UNFY - UNIFY CORP >>Stock to Watch <<
UNIFY CORP. San Jose, California Software Firm Gets New Start Amid Net Boom
investors.com
Date: 3/4/99 Author: Clifton Linton Imagine how much time and money companies could save if their employees filled out expense reports electronically.
With the press of a button, workers could send the form to the accounting department and presto - it's done.
Many companies already have expense-account software on their employees' desktop computers. But in most cases, the program doesn't connect with the central office, so the accounting staff still has to hand-process the forms. And if the software is upgraded, technicians must visit each branch to update the computers.

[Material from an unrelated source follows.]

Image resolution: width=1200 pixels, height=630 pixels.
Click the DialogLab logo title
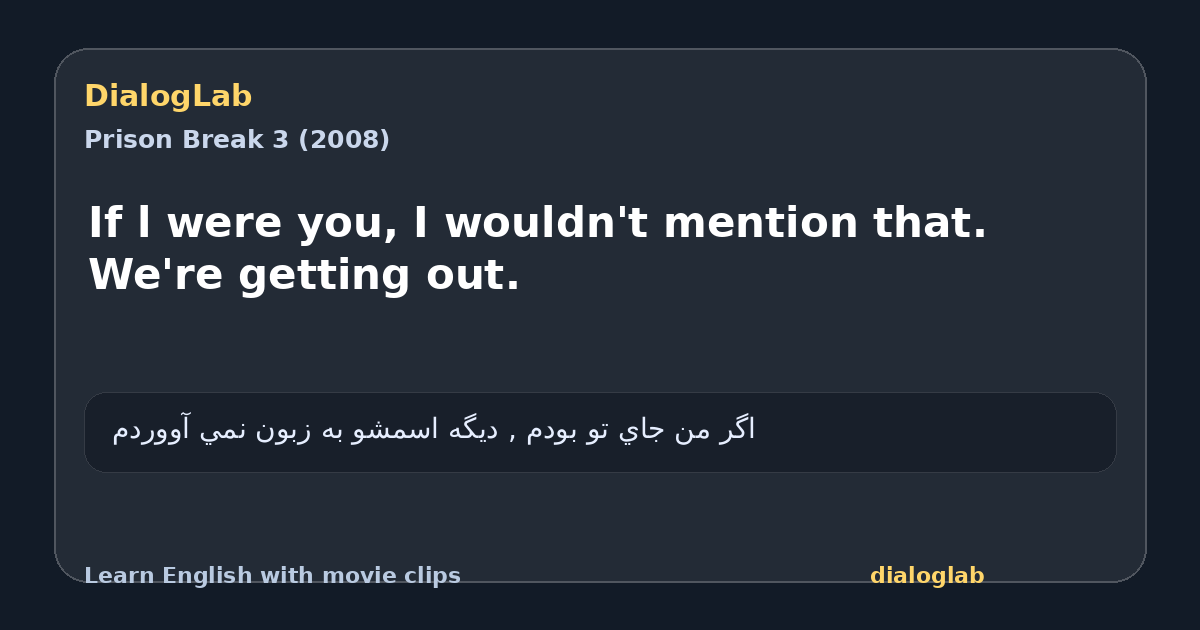coord(168,96)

Unify Corp. makes off- the-shelf software that helps automate these mundane tasks via Internet and intranet applications. The software runs on computer servers, providing a bridge between mainframe computers, databases and the Web. It also can be used to set up electronic commerce sites.
Only recently has interest begun to rise for Unify's products. Many companies are trying out its software in pilot programs as they learn how to use the Internet as a business tool. In retail, however, the Web is more widely accepted as a selling channel.
''It took a while for the market to need their product,'' said analyst Shawn Willard of Black & Co.
Unify believes once companies see the benefits of its software, demand will rise. It addresses a $250 million potential market, Willard says.
The key is for Corporate America to realize that the Internet is here to stay, and that it's not just for companies like online bookseller Amazon.com Inc. About 2,000 customers have bought Unify's software.
''The market is very huge,'' said CEO Reza Mikailli. ''Amazon.com is the tip of the iceberg. We will get to the next tier (of businesses), and then the floodgates will open.''
It appears that has started. In the fiscal third quarter ended Jan. 31, Unify earned 15 cents a share, up from 1 cent a year ago. Sales rose 24% to $8.1 million.
Analysts expect the company to earn 41 cents a share in fiscal 1999, vs. a loss of 29 cents a year ago, First Call says. Earnings should rise 59% to 65 cents in 2000. Unify trades as UNFY near 12.
The first companies likely to adopt this new technology will be in the Fortune 1000, says analyst Sally Cusack of International Data Corp.
Unify's main rivals include IBM Corp., which makes custom software, Allaire Corp. and Forte Software Inc. Few others focus exclusively on this kind of off-the- shelf software.
That should give Unify a leg up with product development, Mikailli says. ''We are 12 months ahead of anyone I know,'' he said.
Unify's latest products, which create Internet applications, should cover its development costs and contribute to profits by year-end, Mikailli says.
Unify's future wasn't always so bright.
The company's sales and profits started falling soon after its initial public offering in 1996. Unify had to write off $4 million in lost sales when several Chinese clients declined to pay for the software. And new product orders were slow to materialize.
As Unify struggled to regain its footing, it realized customers wanted more Internet-based options. So the company took advantage of the setback to redefine its course.
''Two years ago, we started focusing on the Internet. We put the client-server software behind us,'' Mikailli said.
The company also shifted its marketing strategy, moving to a reseller network from a direct sales force.
But even in the worst of times, Unify managed to stay out of debt. Today it has $10.5 million in cash, which it could use for acquisitions, Mikailli says.
The company's fortunes improved last year, as more businesses began selling goods on the Internet and using intranets to conduct business.
In December, British accounting firm Grant Thornton U.K. licensed Unify's software to help its 2,500 employees with time sheets, billing and accessing the corporate databases. And last month, Sumitomo Metal Industries Ltd. of Japan adopted the software for its 6,000 workstations, PCs and servers. Sumitomo will use the software to manage its computer assets.
Unify's other customers include National Westminster Bank PLC, Merrill Lynch & Co. and Boeing Co. The company typically charges $50,000 to $100,000 per license, plus $500 for each user. ''That's where the real money is,'' Mikailli says.
About 65% of its revenue comes from software licenses and 35% from services, which include maintenance and consulting. ''That model may change. I would like to see more like 75% of revenue from licenses and the rest services,'' Mikailli said.
The company has an international outlook. About 50% of its revenue comes from the U.S., 40% from Europe and the rest from Japan. But for now the U.S. should remain Unify's strongest market, Mikailli says.